═════ Selected passage
In spite of this, the commons tradition has been reluctant to an exclusively state-based response, either due to its liberal roots (such as Östrom’s group), its cooperativist15 and municipalist tradition (Restakis, 2015), or the pragmatic need to balance the capture power of the private sector (Horel, 2019) and of prevalent groups in the State (Jessop, 2008; Vila-Viñas, 2014: 53). These positions underscore the leadership of communities and the progressive democratization of social property managed by the State, either in the form of welfare devices or of public services. These critical approaches also evidence the existence of a fundamental division between public and private in our political imaginary. When principles of access, sustainability and democracy have been extended to private goods, justifications about the antagonism between economic efficiency and democratic management often emerge. Based on the greater importance of commons in the knowledge economy, only recently has the relevance of the commons-based production regimes (Benkler, 2006) increased, that is, a production where “no one uses exclusive rights to organize effort or capture its value, and when cooperation is achieved through social mechanisms other than price signals or managerial directions” (Benkler, 2004: 1110).

In a welfare regime, the response to these and other social risks was organized around the opposition between commodified and de-commodified spheres. In the latter, the right to access essential goods was guaranteed for some social groups (Esping-Andersen, 2007). Based on a commons approach, the opposition would not be organized between market and State rationalities. The most usual opposition would be between market rationality (organized around an absolute notion of property rights) and commons rationality.16 This approach would change the view of the risks of access, sustainability and democracy, which are risks shared between the commons and the de-commodified sphere in welfare systems. This would also allow for a more realistic response to current rights violations.
══════════
═════ Dataset records
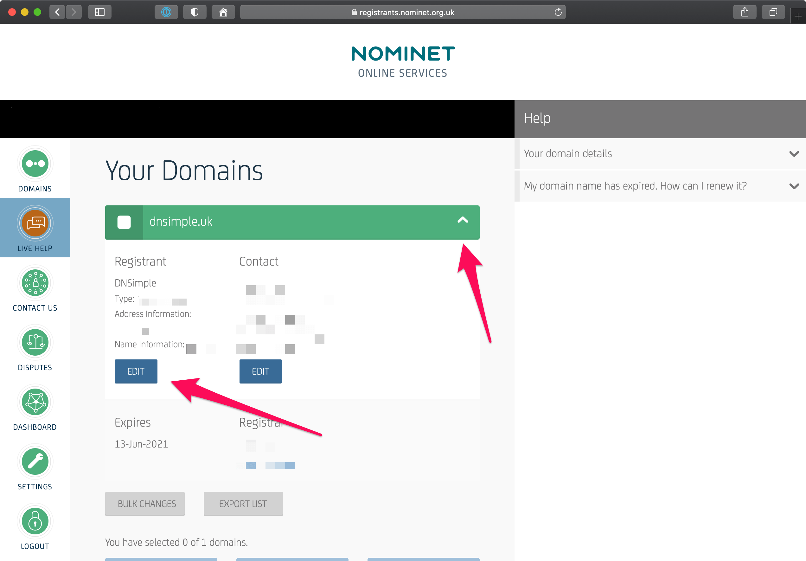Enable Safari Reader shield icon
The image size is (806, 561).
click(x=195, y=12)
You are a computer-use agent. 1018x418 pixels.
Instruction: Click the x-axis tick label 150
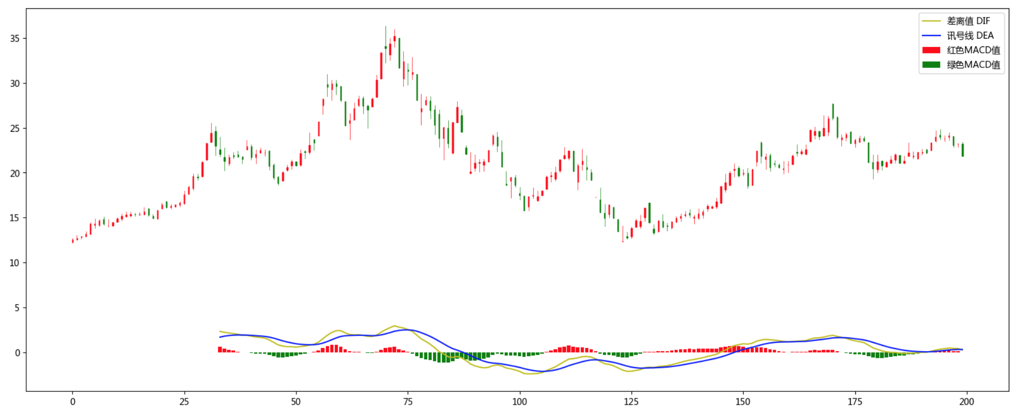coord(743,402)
══════════
═════ Dataset records
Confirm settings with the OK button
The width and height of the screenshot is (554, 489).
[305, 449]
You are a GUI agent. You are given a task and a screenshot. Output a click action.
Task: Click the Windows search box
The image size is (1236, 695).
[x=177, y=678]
══════════
═════ Dataset records
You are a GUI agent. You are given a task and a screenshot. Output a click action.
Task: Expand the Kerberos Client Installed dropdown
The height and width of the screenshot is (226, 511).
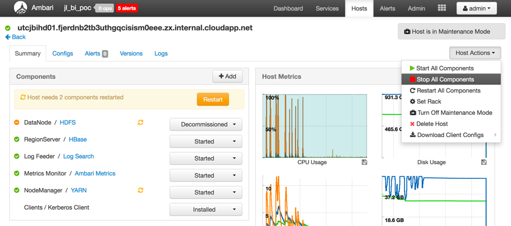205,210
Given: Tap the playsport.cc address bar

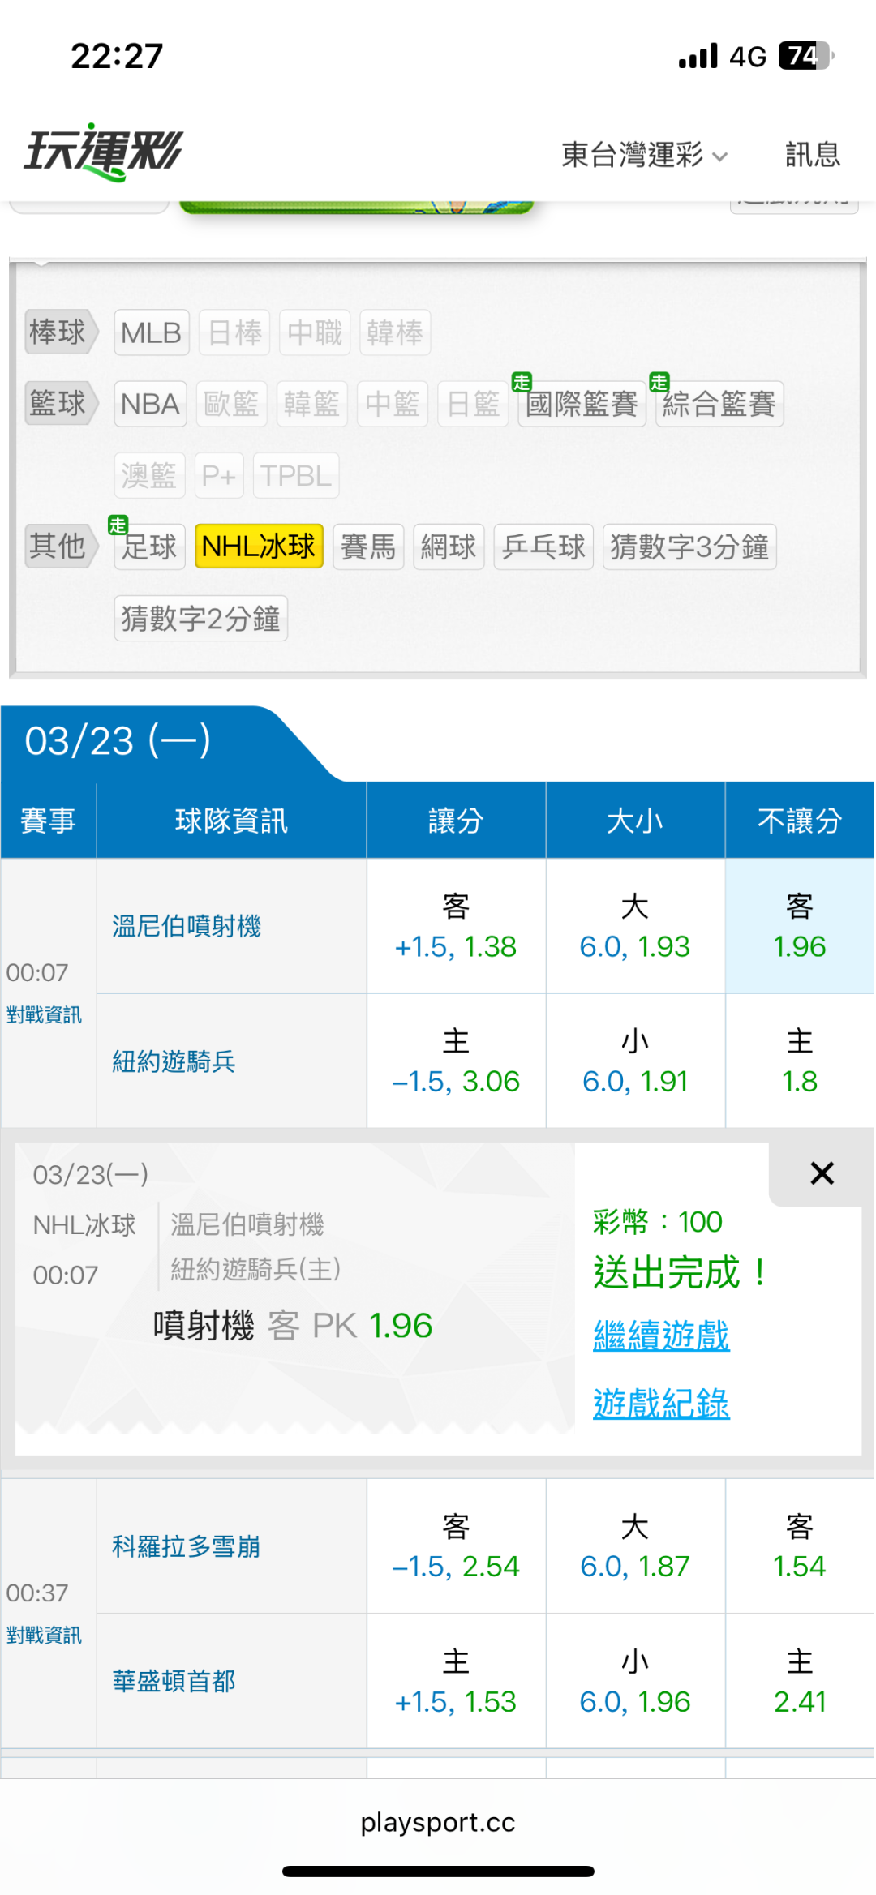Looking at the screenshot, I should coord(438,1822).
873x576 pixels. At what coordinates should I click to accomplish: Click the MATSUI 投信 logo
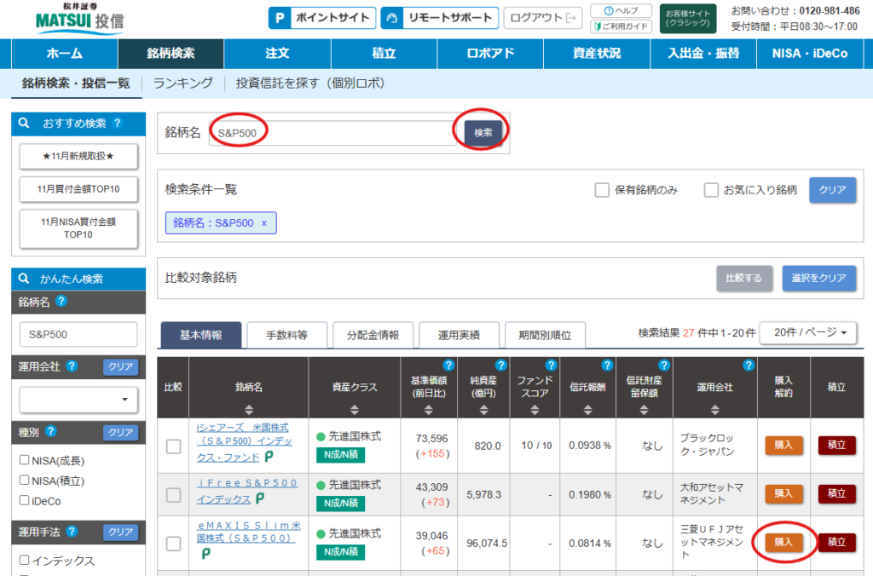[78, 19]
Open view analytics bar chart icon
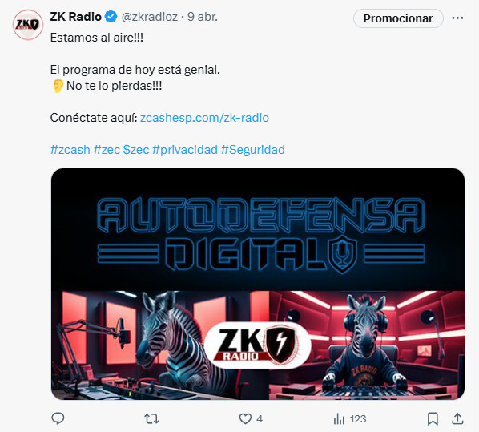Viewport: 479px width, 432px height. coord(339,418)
══════════
Tasks to perform:
• A. In the passage on the commons and welfare regimes, around what opposition was the response to social risks organized in a welfare regime?
• B. Write out the passage on the commons and welfare regimes, starting at "In a welfare" and ending at "current rights violations.".
• C. Continue the passage on the commons and welfare regimes from its final sentence.

Answers given:
• A. It was organized around the opposition between commodified and de-commodified spheres.

• B.
In a welfare regime, the response to these and other social risks was organized around the opposition between commodified and de-commodified spheres. In the latter, the right to access essential goods was guaranteed for some social groups (Esping-Andersen, 2007). Based on a commons approach, the opposition would not be organized between market and State rationalities. The most usual opposition would be between market rationality (organized around an absolute notion of property rights) and commons rationality.16 This approach would change the view of the risks of access, sustainability and democracy, which are risks shared between the commons and the de-commodified sphere in welfare systems. This would also allow for a more realistic response to current rights violations.

• C.
3. LEGAL IMPACT

Since the commons approach became popular in politics and academia, several proposals have tried to use it in the legal field. The best known, mainly from US Law Schools, exposed the extent of intellectual property rights, in parallel to the emergence of the field of information and communication technologies (Boyle, 2008; Harvey, 2007: 64–65; Lessig, 2004; Bollier, 2003). At the same time, they explored alternative regulations of property rights over knowledge goods that were the subject of this second enclosures movement. Consequently, intellectual property rights compatible with principles of commons were designed in the fields of cultural and scientific production (as creative commons or copyleft licenses), of software (Lessig, 2006), or of hardware (Pearce, 2014; Lazalde et al., 2015). A common-based production system was also presented (Benkler, 2006), so it could serve as an alternative to production organization that is increasingly based on closed intellectual property rights.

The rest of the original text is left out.